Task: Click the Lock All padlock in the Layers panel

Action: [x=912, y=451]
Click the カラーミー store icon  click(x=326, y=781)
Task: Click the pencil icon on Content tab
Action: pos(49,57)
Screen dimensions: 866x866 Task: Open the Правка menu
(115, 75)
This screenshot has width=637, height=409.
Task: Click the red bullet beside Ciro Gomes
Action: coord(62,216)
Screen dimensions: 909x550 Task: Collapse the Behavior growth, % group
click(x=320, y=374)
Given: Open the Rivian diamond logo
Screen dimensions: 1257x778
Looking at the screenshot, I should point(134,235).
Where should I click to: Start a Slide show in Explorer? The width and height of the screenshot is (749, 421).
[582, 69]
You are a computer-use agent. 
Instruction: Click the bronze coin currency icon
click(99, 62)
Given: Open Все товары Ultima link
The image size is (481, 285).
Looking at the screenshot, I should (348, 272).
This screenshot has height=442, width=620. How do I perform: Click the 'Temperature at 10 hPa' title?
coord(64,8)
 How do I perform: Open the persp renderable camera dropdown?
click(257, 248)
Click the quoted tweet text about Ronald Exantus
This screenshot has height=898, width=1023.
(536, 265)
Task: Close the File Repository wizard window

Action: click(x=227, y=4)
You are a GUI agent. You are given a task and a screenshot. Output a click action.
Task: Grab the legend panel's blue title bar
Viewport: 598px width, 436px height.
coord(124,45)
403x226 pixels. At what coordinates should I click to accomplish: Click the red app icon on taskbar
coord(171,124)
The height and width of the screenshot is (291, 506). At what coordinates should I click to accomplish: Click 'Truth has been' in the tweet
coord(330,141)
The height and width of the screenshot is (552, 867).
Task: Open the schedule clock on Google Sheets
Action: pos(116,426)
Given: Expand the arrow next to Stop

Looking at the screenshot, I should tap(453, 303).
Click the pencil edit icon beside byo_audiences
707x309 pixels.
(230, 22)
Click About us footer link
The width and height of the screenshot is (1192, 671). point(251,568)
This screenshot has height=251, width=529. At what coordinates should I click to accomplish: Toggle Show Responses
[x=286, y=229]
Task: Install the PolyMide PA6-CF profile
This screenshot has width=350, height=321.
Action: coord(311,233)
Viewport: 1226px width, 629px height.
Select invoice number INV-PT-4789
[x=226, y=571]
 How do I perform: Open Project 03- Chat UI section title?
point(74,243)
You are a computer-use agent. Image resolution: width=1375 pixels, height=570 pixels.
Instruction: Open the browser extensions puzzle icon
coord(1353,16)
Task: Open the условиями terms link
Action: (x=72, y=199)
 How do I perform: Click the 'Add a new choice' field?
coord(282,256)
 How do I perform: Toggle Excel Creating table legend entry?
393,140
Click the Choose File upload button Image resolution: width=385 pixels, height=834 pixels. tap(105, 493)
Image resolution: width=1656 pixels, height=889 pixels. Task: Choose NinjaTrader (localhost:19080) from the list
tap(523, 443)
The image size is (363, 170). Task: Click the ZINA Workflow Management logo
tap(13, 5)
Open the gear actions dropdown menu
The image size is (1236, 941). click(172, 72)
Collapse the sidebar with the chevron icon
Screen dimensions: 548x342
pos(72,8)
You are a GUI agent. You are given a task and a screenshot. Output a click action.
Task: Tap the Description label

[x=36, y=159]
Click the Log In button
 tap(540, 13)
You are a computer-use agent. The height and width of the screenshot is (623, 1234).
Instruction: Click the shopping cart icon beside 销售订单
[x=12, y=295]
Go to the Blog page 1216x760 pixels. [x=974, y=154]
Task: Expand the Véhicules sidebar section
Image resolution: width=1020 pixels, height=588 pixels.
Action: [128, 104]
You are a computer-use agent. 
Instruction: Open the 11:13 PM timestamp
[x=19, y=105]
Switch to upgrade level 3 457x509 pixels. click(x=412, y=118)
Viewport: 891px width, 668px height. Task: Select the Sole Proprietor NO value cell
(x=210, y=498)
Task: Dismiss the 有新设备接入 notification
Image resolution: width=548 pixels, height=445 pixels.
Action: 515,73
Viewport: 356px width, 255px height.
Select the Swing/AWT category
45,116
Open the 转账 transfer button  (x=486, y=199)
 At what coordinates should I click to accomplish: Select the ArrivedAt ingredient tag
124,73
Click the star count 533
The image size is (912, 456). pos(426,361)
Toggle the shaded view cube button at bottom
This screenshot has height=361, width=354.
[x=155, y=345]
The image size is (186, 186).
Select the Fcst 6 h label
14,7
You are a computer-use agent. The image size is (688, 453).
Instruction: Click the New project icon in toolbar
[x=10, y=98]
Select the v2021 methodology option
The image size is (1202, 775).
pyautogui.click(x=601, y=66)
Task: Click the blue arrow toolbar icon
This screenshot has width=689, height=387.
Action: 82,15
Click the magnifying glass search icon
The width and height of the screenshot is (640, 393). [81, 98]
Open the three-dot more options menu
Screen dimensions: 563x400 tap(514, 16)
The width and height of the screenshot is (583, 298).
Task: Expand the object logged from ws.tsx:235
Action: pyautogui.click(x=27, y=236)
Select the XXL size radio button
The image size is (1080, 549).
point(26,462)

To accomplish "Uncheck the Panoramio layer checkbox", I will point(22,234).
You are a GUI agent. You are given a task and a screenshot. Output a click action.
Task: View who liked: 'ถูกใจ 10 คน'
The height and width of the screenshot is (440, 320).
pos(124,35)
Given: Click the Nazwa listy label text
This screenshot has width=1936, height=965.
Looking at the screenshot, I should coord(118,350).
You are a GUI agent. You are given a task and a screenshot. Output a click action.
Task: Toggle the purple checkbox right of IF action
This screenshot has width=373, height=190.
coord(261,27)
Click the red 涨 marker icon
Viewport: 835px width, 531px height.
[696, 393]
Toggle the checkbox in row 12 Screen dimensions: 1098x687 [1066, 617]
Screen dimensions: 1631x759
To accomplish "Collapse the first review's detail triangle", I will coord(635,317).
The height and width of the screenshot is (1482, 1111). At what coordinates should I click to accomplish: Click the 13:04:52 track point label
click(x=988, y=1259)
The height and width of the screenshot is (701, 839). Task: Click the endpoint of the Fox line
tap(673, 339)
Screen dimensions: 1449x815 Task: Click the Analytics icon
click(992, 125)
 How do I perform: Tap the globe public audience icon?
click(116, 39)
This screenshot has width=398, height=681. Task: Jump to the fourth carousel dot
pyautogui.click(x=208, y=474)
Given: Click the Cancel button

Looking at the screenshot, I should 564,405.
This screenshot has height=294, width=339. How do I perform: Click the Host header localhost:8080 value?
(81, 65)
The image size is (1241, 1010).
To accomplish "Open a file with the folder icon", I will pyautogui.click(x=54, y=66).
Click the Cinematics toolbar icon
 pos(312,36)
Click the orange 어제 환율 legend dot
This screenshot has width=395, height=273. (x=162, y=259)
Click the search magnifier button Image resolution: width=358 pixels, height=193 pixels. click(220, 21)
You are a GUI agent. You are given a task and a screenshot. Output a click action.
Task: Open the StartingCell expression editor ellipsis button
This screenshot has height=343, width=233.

+++++

What is required:
Return the full material exactly.

Written response:
Task: Click the Lock All padlock in the Layers panel

Action: [x=912, y=451]
Click the カラーミー store icon  click(x=326, y=781)
Task: Click the pencil icon on Content tab
Action: pos(49,57)
Screen dimensions: 866x866 Task: Open the Правка menu
(115, 75)
This screenshot has width=637, height=409.
Task: Click the red bullet beside Ciro Gomes
Action: coord(62,216)
Screen dimensions: 909x550 Task: Collapse the Behavior growth, % group
click(x=320, y=374)
Given: Open the Rivian diamond logo
Screen dimensions: 1257x778
Looking at the screenshot, I should point(134,235).
Where should I click to: Start a Slide show in Explorer? The width and height of the screenshot is (749, 421).
[582, 69]
You are a computer-use agent. 
Instruction: Click the bronze coin currency icon
click(99, 62)
Given: Open Все товары Ultima link
The image size is (481, 285).
Looking at the screenshot, I should (348, 272).
This screenshot has height=442, width=620. How do I perform: Click the 'Temperature at 10 hPa' title?
coord(64,8)
 How do I perform: Open the persp renderable camera dropdown?
click(257, 248)
Click the quoted tweet text about Ronald Exantus
This screenshot has height=898, width=1023.
(536, 265)
Task: Close the File Repository wizard window

Action: click(x=227, y=4)
You are a GUI agent. You are given a task and a screenshot. Output a click action.
Task: Grab the legend panel's blue title bar
Viewport: 598px width, 436px height.
coord(124,45)
403x226 pixels. At what coordinates should I click to accomplish: Click the red app icon on taskbar
coord(171,124)
The height and width of the screenshot is (291, 506). At what coordinates should I click to accomplish: Click 'Truth has been' in the tweet
coord(330,141)
The height and width of the screenshot is (552, 867).
Task: Open the schedule clock on Google Sheets
Action: pos(116,426)
Given: Expand the arrow next to Stop

Looking at the screenshot, I should tap(453, 303).
Click the pencil edit icon beside byo_audiences
707x309 pixels.
(230, 22)
Click About us footer link
The width and height of the screenshot is (1192, 671). point(251,568)
This screenshot has height=251, width=529. At what coordinates should I click to accomplish: Toggle Show Responses
[x=286, y=229]
Task: Install the PolyMide PA6-CF profile
This screenshot has width=350, height=321.
Action: coord(311,233)
Viewport: 1226px width, 629px height.
Select invoice number INV-PT-4789
[x=226, y=571]
 How do I perform: Open Project 03- Chat UI section title?
point(74,243)
You are a computer-use agent. Image resolution: width=1375 pixels, height=570 pixels.
Instruction: Open the browser extensions puzzle icon
coord(1353,16)
Task: Open the условиями terms link
Action: (x=72, y=199)
 How do I perform: Click the 'Add a new choice' field?
coord(282,256)
 How do I perform: Toggle Excel Creating table legend entry?
393,140
Click the Choose File upload button Image resolution: width=385 pixels, height=834 pixels. tap(105, 493)
Image resolution: width=1656 pixels, height=889 pixels. Task: Choose NinjaTrader (localhost:19080) from the list
tap(523, 443)
The image size is (363, 170). Task: Click the ZINA Workflow Management logo
tap(13, 5)
Open the gear actions dropdown menu
The image size is (1236, 941). click(172, 72)
Collapse the sidebar with the chevron icon
Screen dimensions: 548x342
pos(72,8)
You are a GUI agent. You are given a task and a screenshot. Output a click action.
Task: Tap the Description label

[x=36, y=159]
Click the Log In button
 tap(540, 13)
You are a computer-use agent. The height and width of the screenshot is (623, 1234).
Instruction: Click the shopping cart icon beside 销售订单
[x=12, y=295]
Go to the Blog page 1216x760 pixels. [x=974, y=154]
Task: Expand the Véhicules sidebar section
Image resolution: width=1020 pixels, height=588 pixels.
Action: [128, 104]
You are a computer-use agent. 
Instruction: Open the 11:13 PM timestamp
[x=19, y=105]
Switch to upgrade level 3 457x509 pixels. click(x=412, y=118)
Viewport: 891px width, 668px height. Task: Select the Sole Proprietor NO value cell
(x=210, y=498)
Task: Dismiss the 有新设备接入 notification
Image resolution: width=548 pixels, height=445 pixels.
Action: 515,73
Viewport: 356px width, 255px height.
Select the Swing/AWT category
45,116
Open the 转账 transfer button  (x=486, y=199)
 At what coordinates should I click to accomplish: Select the ArrivedAt ingredient tag
124,73
Click the star count 533
The image size is (912, 456). pos(426,361)
Toggle the shaded view cube button at bottom
This screenshot has height=361, width=354.
[x=155, y=345]
The image size is (186, 186).
Select the Fcst 6 h label
14,7
You are a computer-use agent. The image size is (688, 453).
Instruction: Click the New project icon in toolbar
[x=10, y=98]
Select the v2021 methodology option
The image size is (1202, 775).
pyautogui.click(x=601, y=66)
Task: Click the blue arrow toolbar icon
This screenshot has width=689, height=387.
Action: 82,15
Click the magnifying glass search icon
The width and height of the screenshot is (640, 393). [81, 98]
Open the three-dot more options menu
Screen dimensions: 563x400 tap(514, 16)
The width and height of the screenshot is (583, 298).
Task: Expand the object logged from ws.tsx:235
Action: pyautogui.click(x=27, y=236)
Select the XXL size radio button
The image size is (1080, 549).
point(26,462)

To accomplish "Uncheck the Panoramio layer checkbox", I will point(22,234).
You are a GUI agent. You are given a task and a screenshot. Output a click action.
Task: View who liked: 'ถูกใจ 10 คน'
The height and width of the screenshot is (440, 320).
pos(124,35)
Given: Click the Nazwa listy label text
This screenshot has width=1936, height=965.
Looking at the screenshot, I should coord(118,350).
You are a GUI agent. You are given a task and a screenshot. Output a click action.
Task: Toggle the purple checkbox right of IF action
This screenshot has width=373, height=190.
coord(261,27)
Click the red 涨 marker icon
Viewport: 835px width, 531px height.
[696, 393]
Toggle the checkbox in row 12 Screen dimensions: 1098x687 [1066, 617]
Screen dimensions: 1631x759
To accomplish "Collapse the first review's detail triangle", I will coord(635,317).
The height and width of the screenshot is (1482, 1111). At what coordinates should I click to accomplish: Click the 13:04:52 track point label
click(x=988, y=1259)
The height and width of the screenshot is (701, 839). Task: Click the endpoint of the Fox line
tap(673, 339)
Screen dimensions: 1449x815 Task: Click the Analytics icon
click(992, 125)
 How do I perform: Tap the globe public audience icon?
click(116, 39)
This screenshot has width=398, height=681. Task: Jump to the fourth carousel dot
pyautogui.click(x=208, y=474)
Given: Click the Cancel button

Looking at the screenshot, I should 564,405.
This screenshot has height=294, width=339. How do I perform: Click the Host header localhost:8080 value?
(81, 65)
The image size is (1241, 1010).
To accomplish "Open a file with the folder icon", I will pyautogui.click(x=54, y=66).
Click the Cinematics toolbar icon
 pos(312,36)
Click the orange 어제 환율 legend dot
This screenshot has width=395, height=273. (x=162, y=259)
Click the search magnifier button Image resolution: width=358 pixels, height=193 pixels. click(220, 21)
You are a GUI agent. You are given a task and a screenshot. Output a click action.
Task: Open the StartingCell expression editor ellipsis button
This screenshot has height=343, width=233.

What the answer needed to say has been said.